And that's what we're seeing with AMC. AMC, the executives there, they're rewarding this retail cohorts with perks due to their fantastic run this year. I think they're up nearly 1,400% year to date, and they're getting rewarded for it. That's what we're going to see moving forward. And investment theses need to consider that moving forward.

ALEXIS CHRISTOFOROUS: What do you do with a stock like an AMC, GameStop a couple of months ago, Bed Bath and Beyond today-- is there a place in one's portfolio for stocks that are deemed, meme stocks?

RYAN NAUMAN: You know, for me, I don't have the heart for it. But it's for younger investors who they can afford to take that risk on. And they're younger, they have longer time horizons-- you definitely have to have a stomach for it, because it's going to be volatile. And moving forward, I personally think fundamentals are going to take over a little bit here moving forward as interest rates rise.

You know, money's going to get a little bit more expensive. So there's going to be some more volatility here. But I really think it has to depend on your goals and objectives. And can you afford to lose that money that you're really gambling with, investing in some of these meme stocks? You know, you have the fear of missing out, you're shooting for the moon here. So I personally-- you know, you've got to be careful with these meme stocks. But if you have the time, you have the money, you might be able to include them in your portfolios.

ALEXIS CHRISTOFOROUS: I want to talk about the broader market now, and the idea of the economic recovery, and just how much of that has been priced into this market. What do you see as a major driver or major catalyst for this market in the next three to six months?

RYAN NAUMAN: Yeah, that's a great question. And you're exactly right-- I do believe markets have priced in this economic recovery. It's interesting-- you know, we're up nearly 12% year to date for the S&P 500. However, over the past month, we're relatively flat. So a lot of this performance gain-- the stellar performance gain for the year was in the early part of the year. Now all of a sudden, we've kind of been flat trading in a range recently.

And moving forward, markets are looking for new drivers. And I think it's really going to boil down to three things-- fiscal policy. When is the Fed going to really start talking about tapering their asset purchases? And we might get more answers here this week with the jobs report-- I'm sorry, that was monetary policy.

Two is fiscal policy-- you know, the American jobs and Family Plan. Is it going to pass Congress? If it does, at what amount? You know, that's going to have a great impact on taxes, which could be a potential drag on the economy moving forward. And then the final one is inflation. Is inflation really transitory, or is it more permanent that a lot of investors are concerned about? Those are the three topics that I'm really looking forward to-- looking at as drivers moving forward.

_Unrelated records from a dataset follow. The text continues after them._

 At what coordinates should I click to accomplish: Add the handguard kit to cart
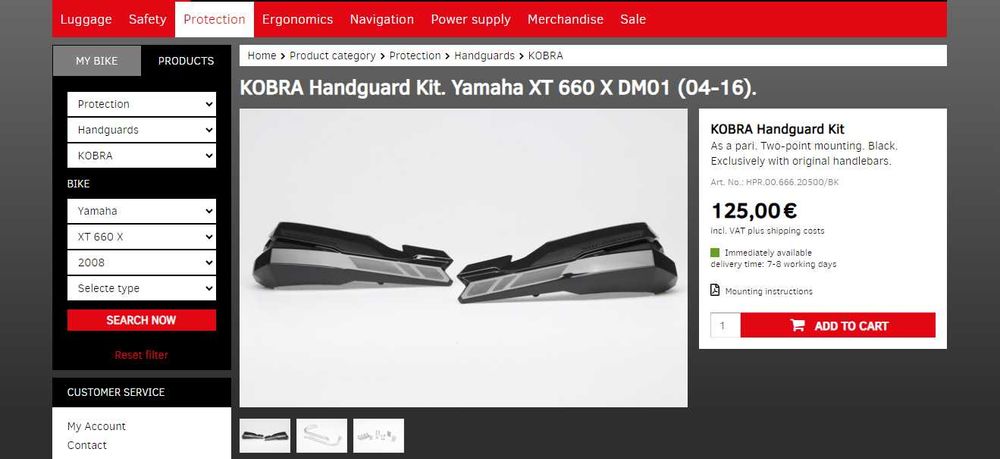point(838,325)
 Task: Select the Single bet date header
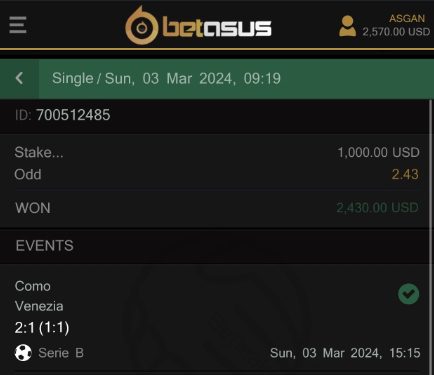click(166, 79)
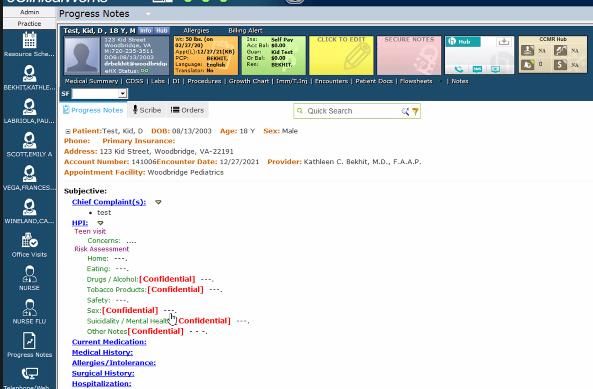
Task: Click the phone icon in Hub panel
Action: point(459,69)
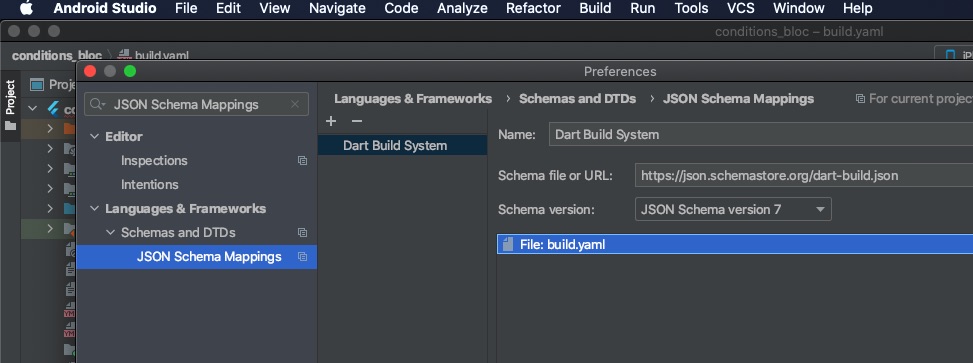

ALEXIS CHRISTOFOROUS: And which sectors would you see benefiting the most from the things you just ticked off? When the Fed finally starts to pull back on all of that stimulus, are you going to be making moves in your portfolio?

RYAN NAUMAN: Yeah, I think it's important to look at fundamentals moving forward. As yields rise, money is going to be more expensive. It's not going to be as free or cheap as it is now. So focus on financials. I think yield curve's going to steepen, financials should benefit. With inflation still a concern, even though I do believe it's transitory, it should be a concern for investment portfolios.

Look to small caps. Small caps tend to perform well during inflationary periods. And I still think economically sensitive sectors like materials, industrials, energy-- I still think energy has room to run, those value sectors should perform well. And those are the ones that we're looking at moving forward.

ALEXIS CHRISTOFOROUS: All right, Ryan Nauman, Market Strategist at Zephyr, good to see you. Thanks for being with us.